If you enter the Walters Art Gallery by its old entrance, climb the marble staircase, jump over a stanchion, and go past a minor Raphael, you will come across a utopian vision of a city. Because of where it is now hung, the painting is known as The Ideal City of Baltimore.

The landscape, painted by an anonymous hand in the Quattrocento, adheres to an idea that Italian thinkers rediscovered in ancient texts, then freshly translated. Classical authors claim that perfection is arrived at through a study of the human being, the highest creation, they say, to be found in nature. One should examine the human form—shaped by the Highest Architect—with a penetrating eye. And once a study of this ideal model is completed, burnished to the degree that you are able, you may build your city in accordance with it.

An ideal city, therefore, is an ideal human being, transcribed.

***

Note that the city is complete, perfectus, because within its walls are (clockwise from left) administrative offices, domiciles, fields for corn, a coliseum, a place of worship, more offices, and water, all oriented around a piazza, where one may discourse.

***

Because it is perfect, the city is uninhabitable. The handful of human figures — likely added by a later hand, to add life — are diminished less by the magnitude of the city’s buildings than by the plan’s unyielding correctness.

***

This painting cannot take credit for creative urban planning. No inch of its design deviates from rules set out by the Roman architect Vitruvius or his Italian interpreters, Palladio and Alberti. Even on the coliseum, the capital orders follow the more famous one in Rome.

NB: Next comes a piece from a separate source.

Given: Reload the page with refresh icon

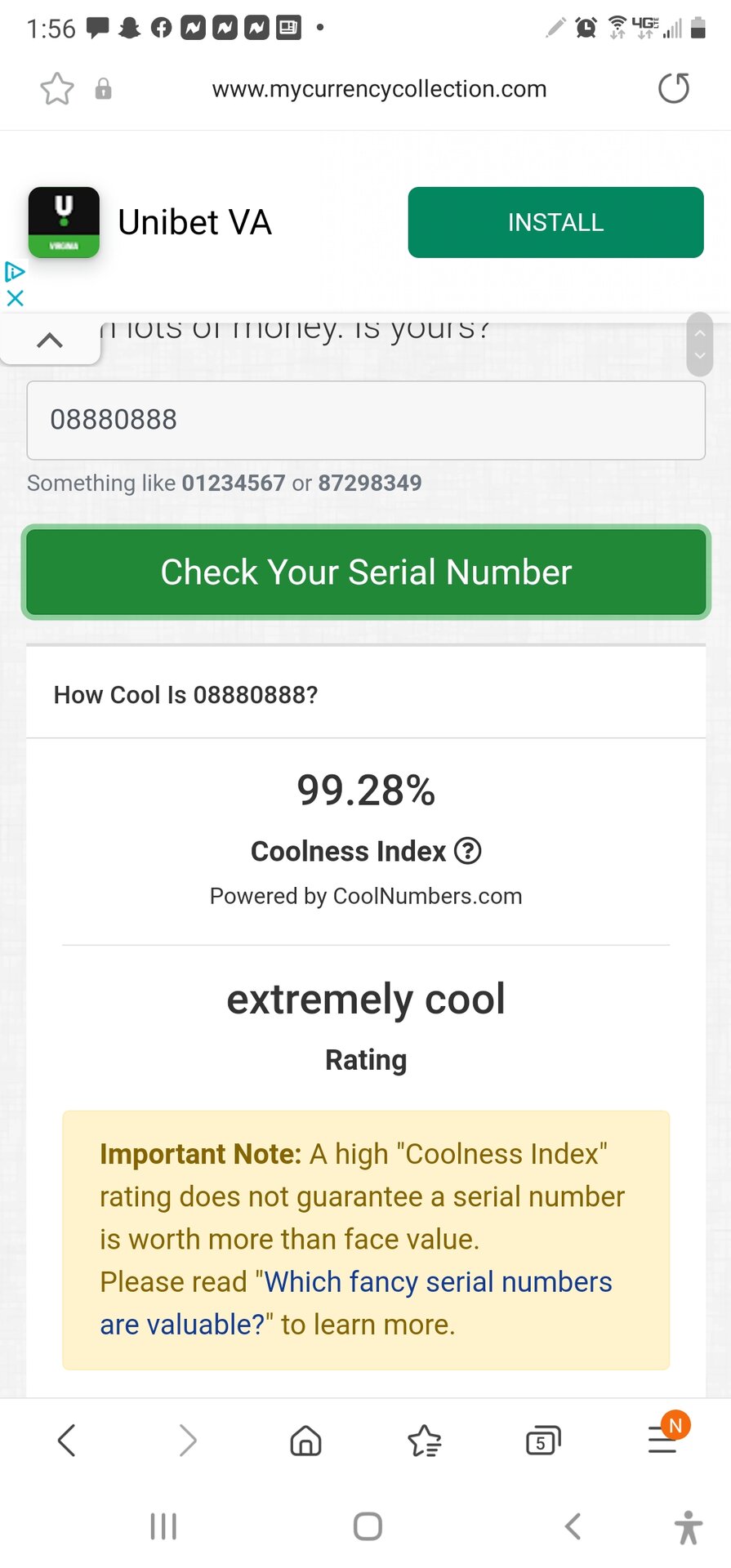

But Renaissance Italians had a technology that the ancients did not —mathematical perspective. Through the divine gift of this sight, one can peer deeply into the consummate soul, delimited in palpable form. Admire, the painter asks, the perfect proportions therein, untouched by time.

***

Exiting the museum, you will find another landscape shaped by Greco-Roman norms. The Baltimore rowhouse — the modal building type in the city — hews to the same Palladian rules that regulate the painting. Thousands of such rowhouses sit abandoned: their innards collapsed, wooden frames putrefying in a tangle; outer ratios still ideal.